Stored items:
--- START ---
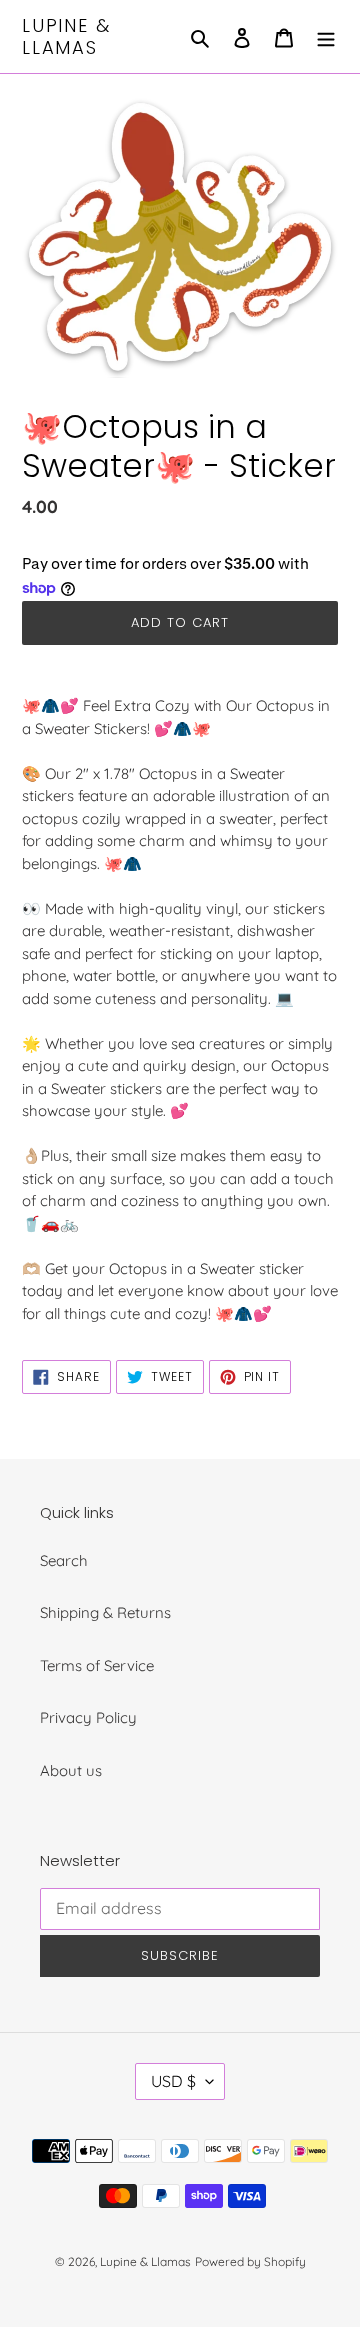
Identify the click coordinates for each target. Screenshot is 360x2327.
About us (71, 1770)
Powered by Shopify (250, 2261)
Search (64, 1560)
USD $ (173, 2081)
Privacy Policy (88, 1717)
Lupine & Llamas (66, 36)
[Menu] (326, 36)
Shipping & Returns (105, 1612)
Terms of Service (97, 1665)
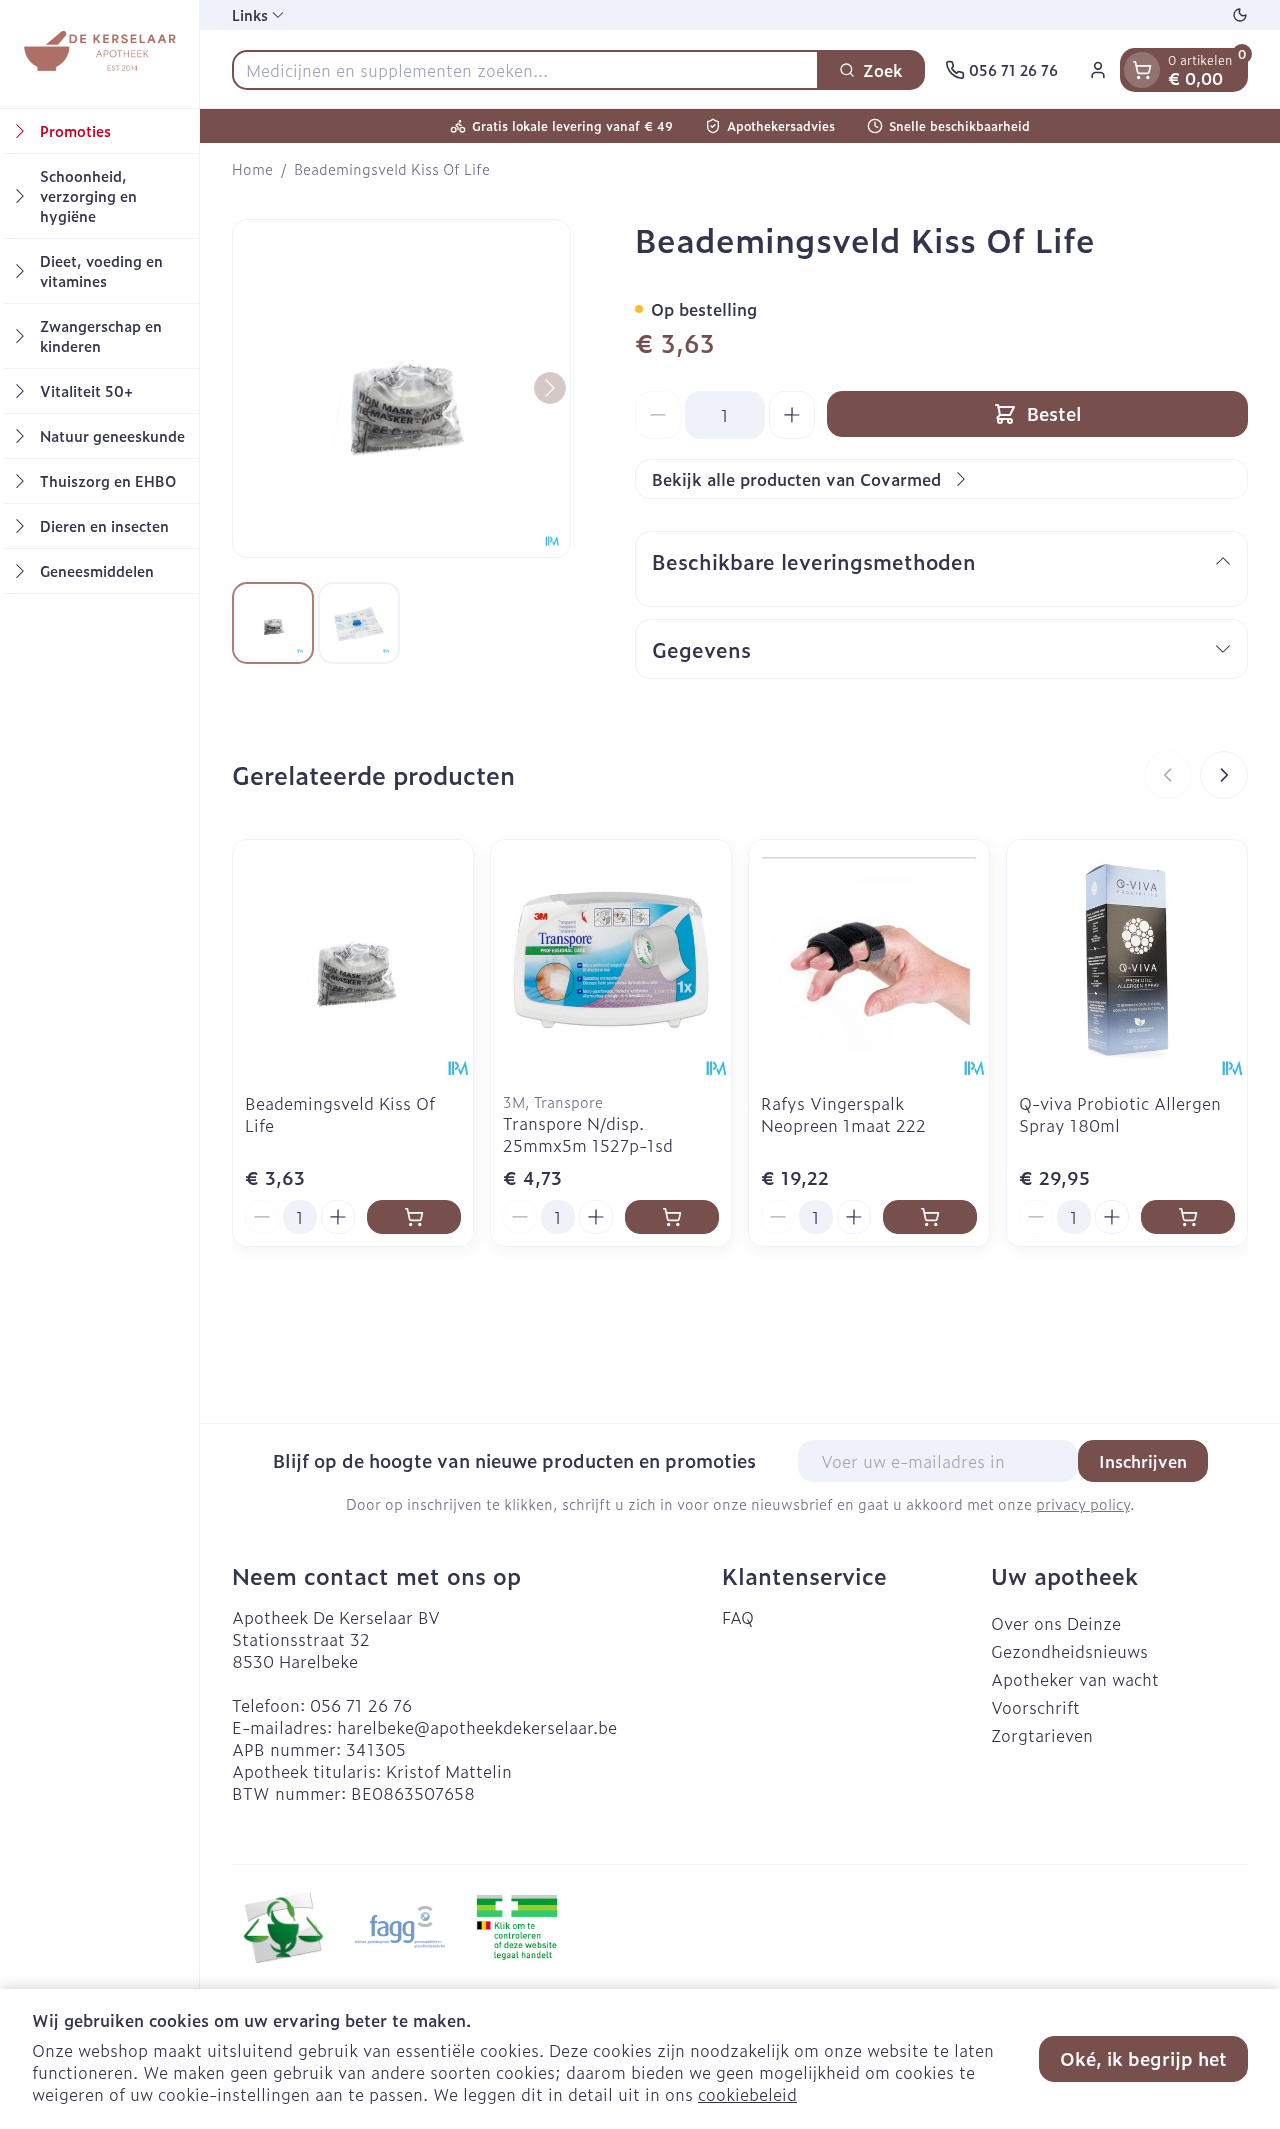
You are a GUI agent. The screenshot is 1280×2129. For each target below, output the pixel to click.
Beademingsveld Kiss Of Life (340, 1114)
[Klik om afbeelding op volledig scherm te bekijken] (401, 388)
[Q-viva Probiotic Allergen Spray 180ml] (1127, 960)
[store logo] (99, 54)
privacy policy (1083, 1503)
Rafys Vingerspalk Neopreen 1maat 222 (843, 1114)
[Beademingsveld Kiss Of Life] (353, 960)
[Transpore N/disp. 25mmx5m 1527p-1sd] (611, 960)
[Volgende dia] (1224, 775)
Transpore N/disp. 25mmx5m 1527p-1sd (588, 1134)
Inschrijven (1143, 1461)
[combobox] (525, 70)
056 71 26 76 (361, 1705)
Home (252, 169)
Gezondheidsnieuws (1069, 1651)
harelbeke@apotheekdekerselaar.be (477, 1727)
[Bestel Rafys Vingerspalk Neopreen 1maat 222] (930, 1217)
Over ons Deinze (1056, 1623)
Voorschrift (1035, 1707)
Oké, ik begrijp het (1143, 2058)
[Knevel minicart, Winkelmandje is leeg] (1142, 70)
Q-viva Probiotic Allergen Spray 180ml (1120, 1114)
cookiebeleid (747, 2094)
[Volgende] (550, 388)
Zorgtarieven (1042, 1735)
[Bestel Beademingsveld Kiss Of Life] (414, 1217)
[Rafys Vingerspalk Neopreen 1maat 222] (869, 960)
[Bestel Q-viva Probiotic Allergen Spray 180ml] (1188, 1217)
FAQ (738, 1617)
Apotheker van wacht (1075, 1679)
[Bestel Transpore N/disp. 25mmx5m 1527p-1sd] (672, 1217)
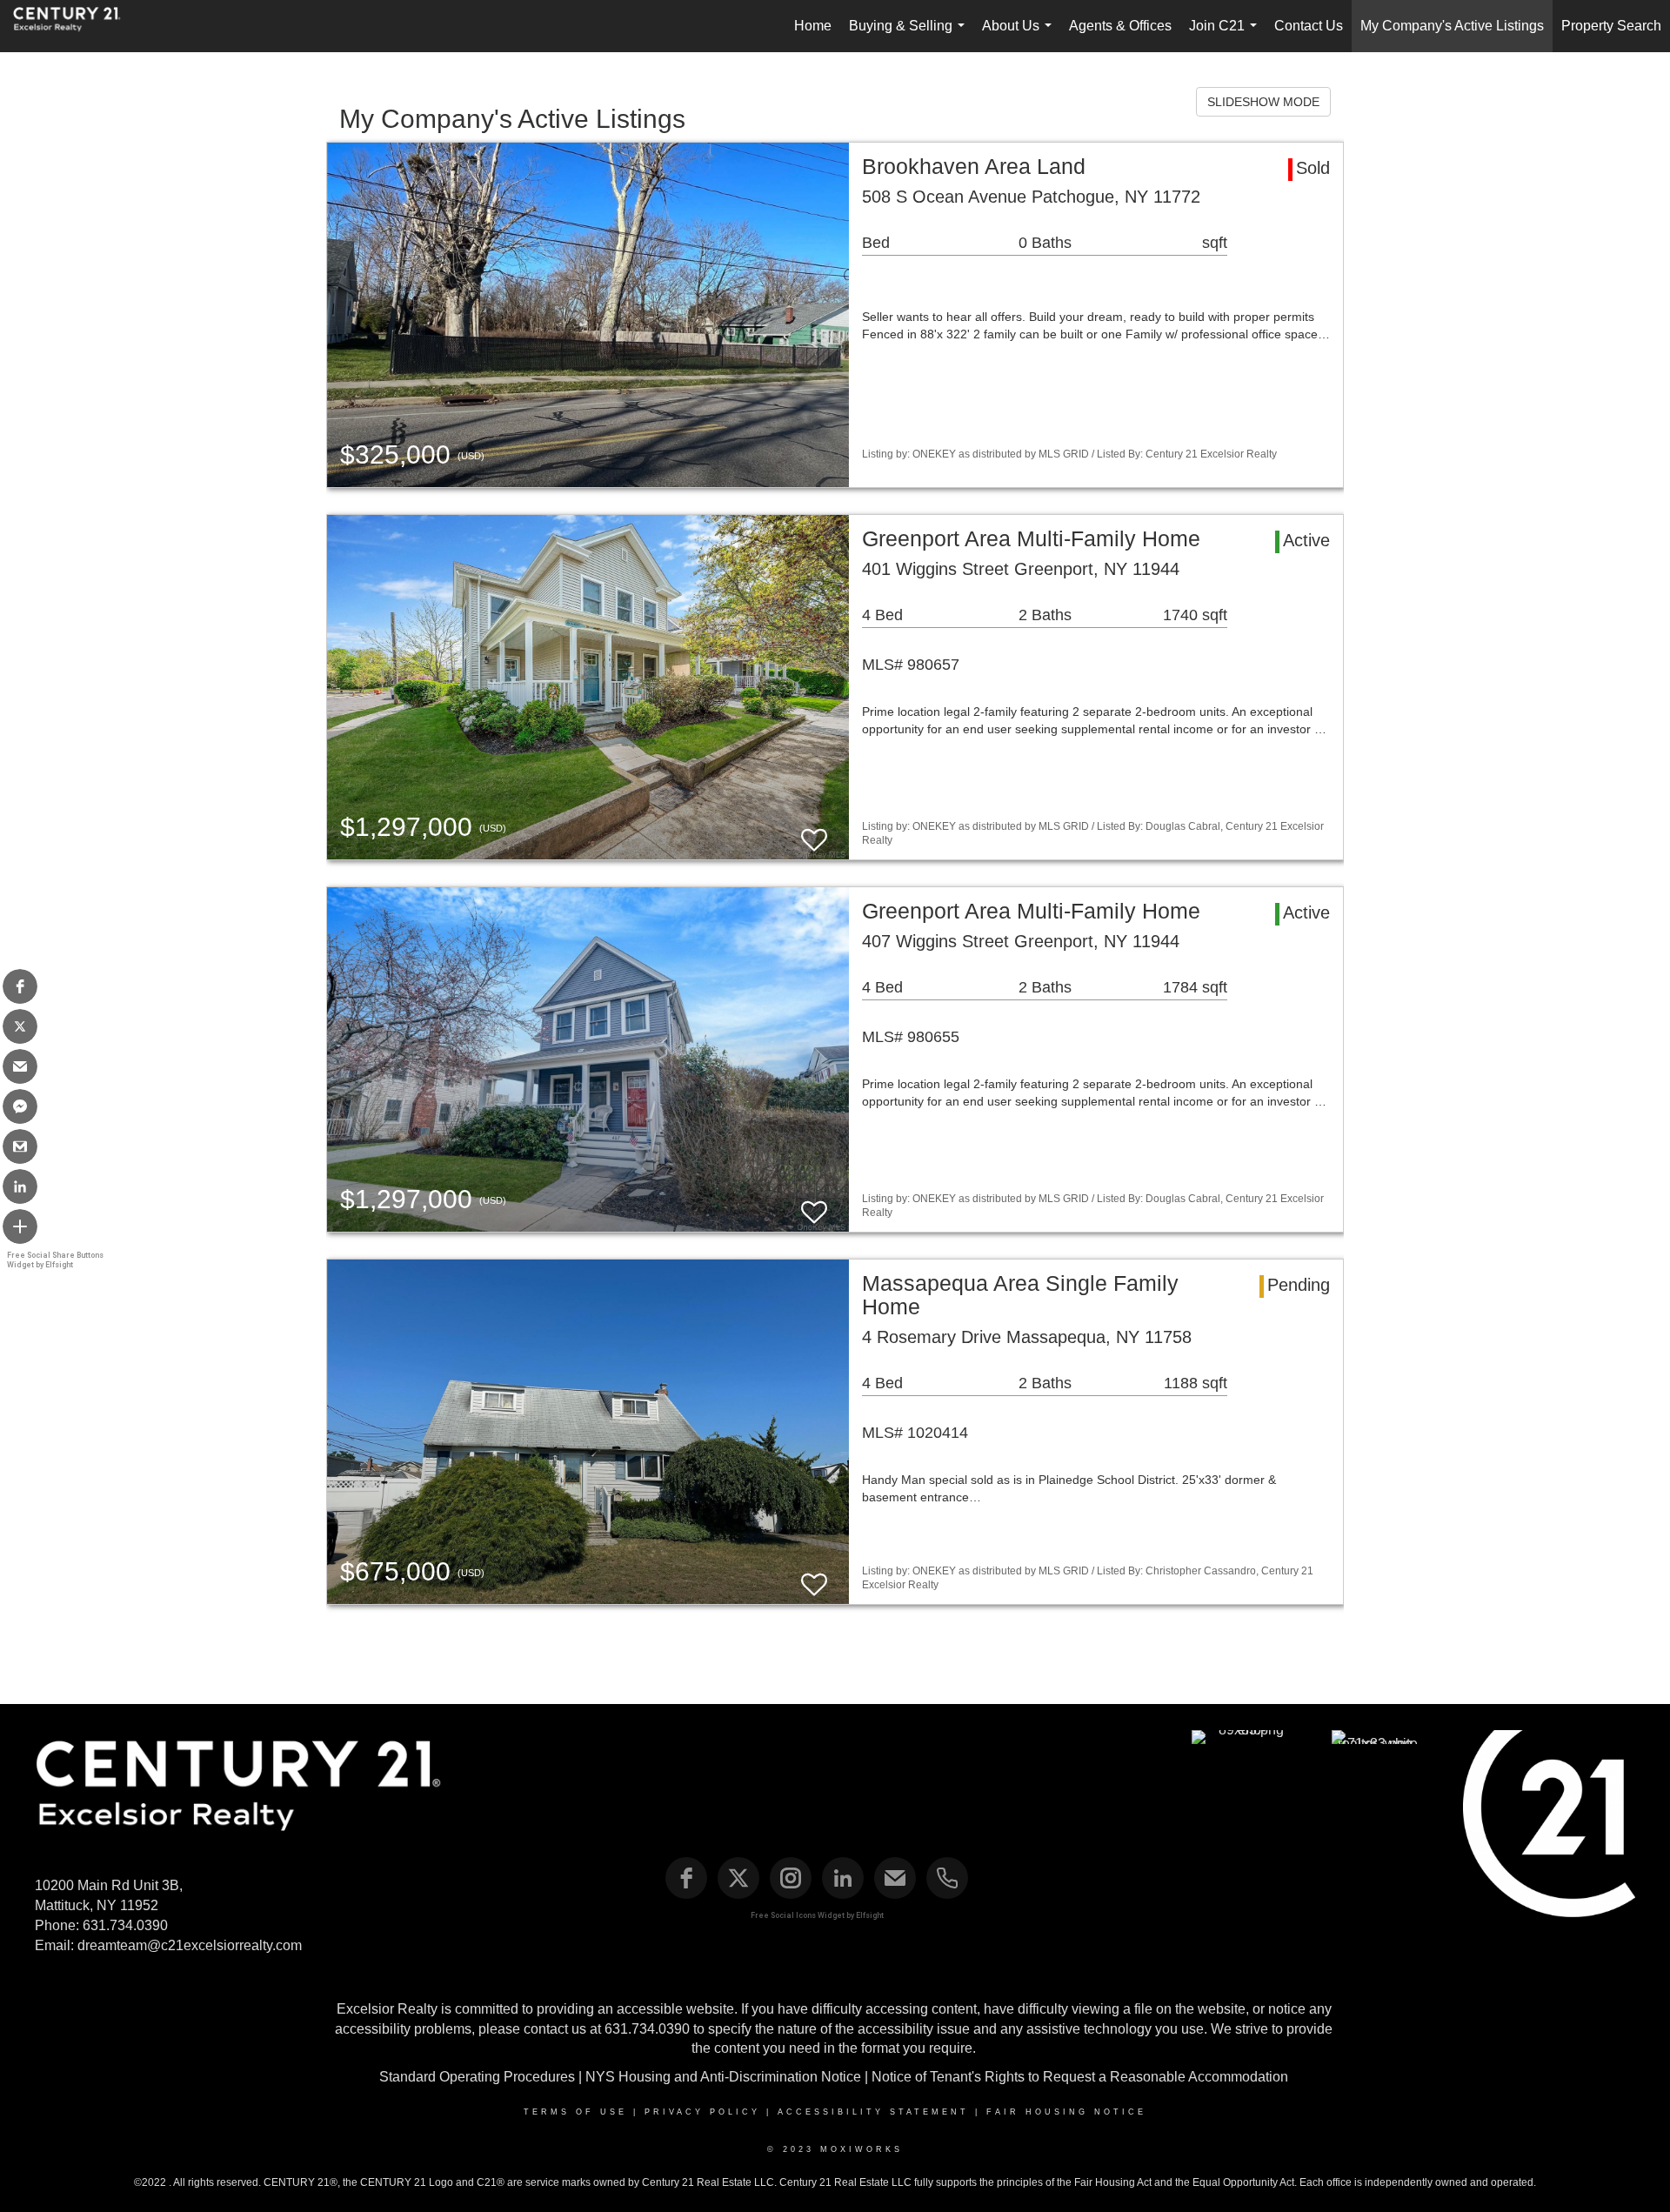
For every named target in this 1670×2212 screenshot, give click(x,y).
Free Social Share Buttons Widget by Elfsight (55, 1260)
--- END ---
:: Task item ::
Copy all lines from the data above that contain the word "Probiotic".

:: Answer box ::
[Q-viva Probiotic Allergen Spray 180ml] (1127, 960)
Q-viva Probiotic Allergen Spray 180ml (1120, 1114)
[Bestel Q-viva Probiotic Allergen Spray 180ml] (1188, 1217)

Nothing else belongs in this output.